• _Task instructions_
Lines in the listing below that contain the string "agent" are to be found and copied.

• _Working data_
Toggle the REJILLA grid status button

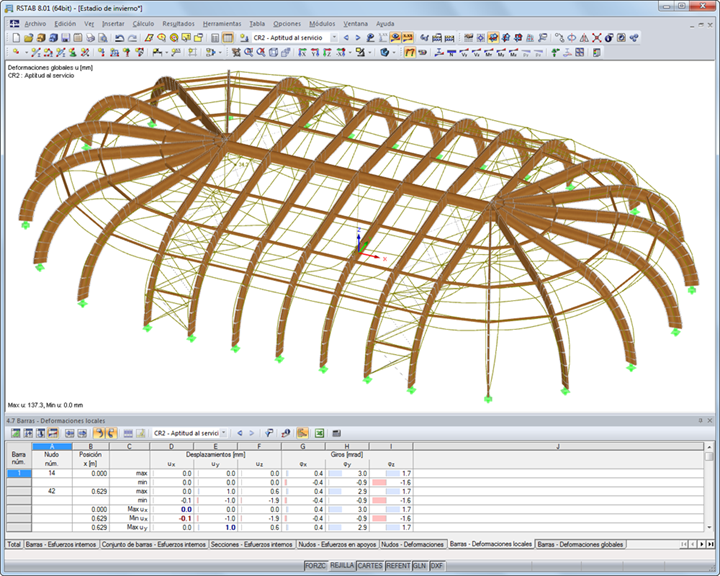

==

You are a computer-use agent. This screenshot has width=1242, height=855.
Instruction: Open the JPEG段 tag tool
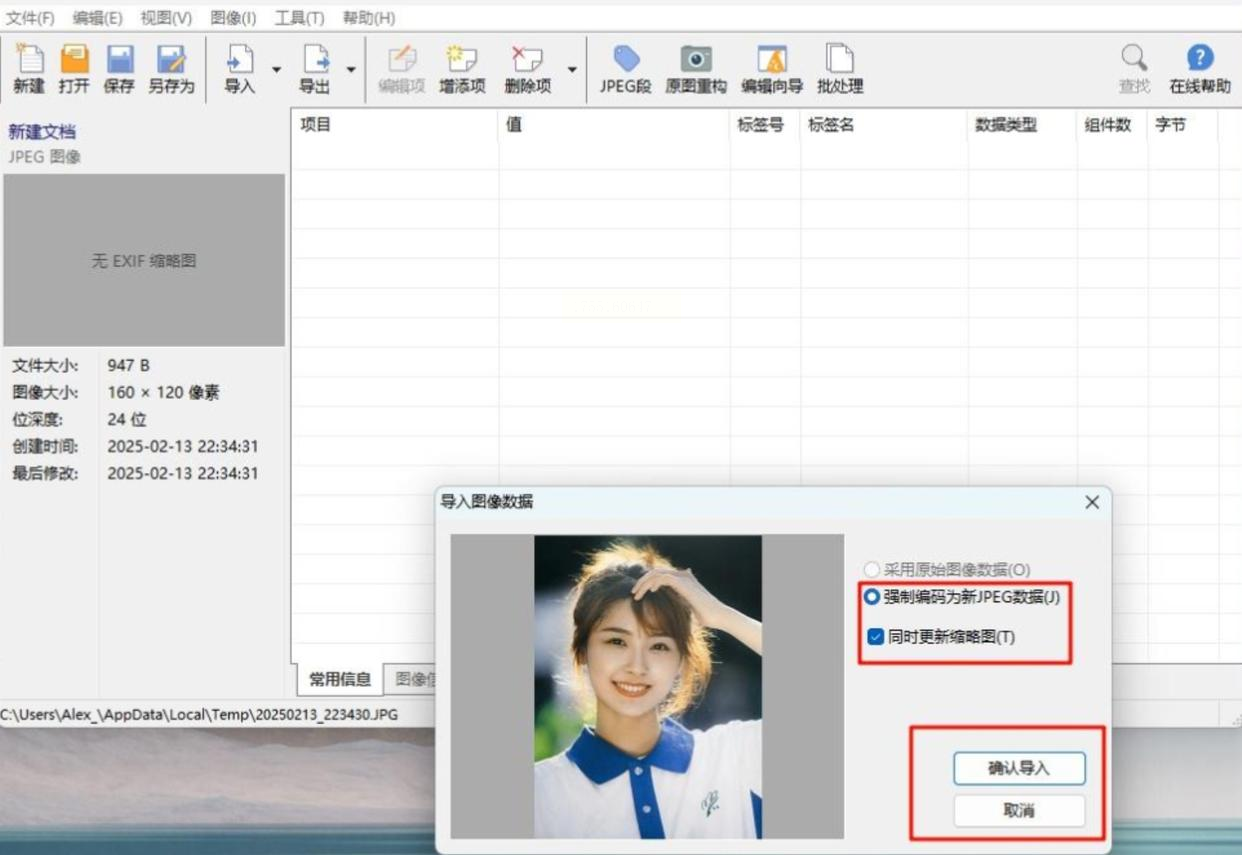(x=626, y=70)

--

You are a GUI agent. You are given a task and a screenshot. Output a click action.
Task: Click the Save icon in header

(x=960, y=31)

• _Task answer_
You are a computer-use agent. This screenshot has width=1242, height=855.
You are a GUI agent. You are given a task and a screenshot. Output a click action.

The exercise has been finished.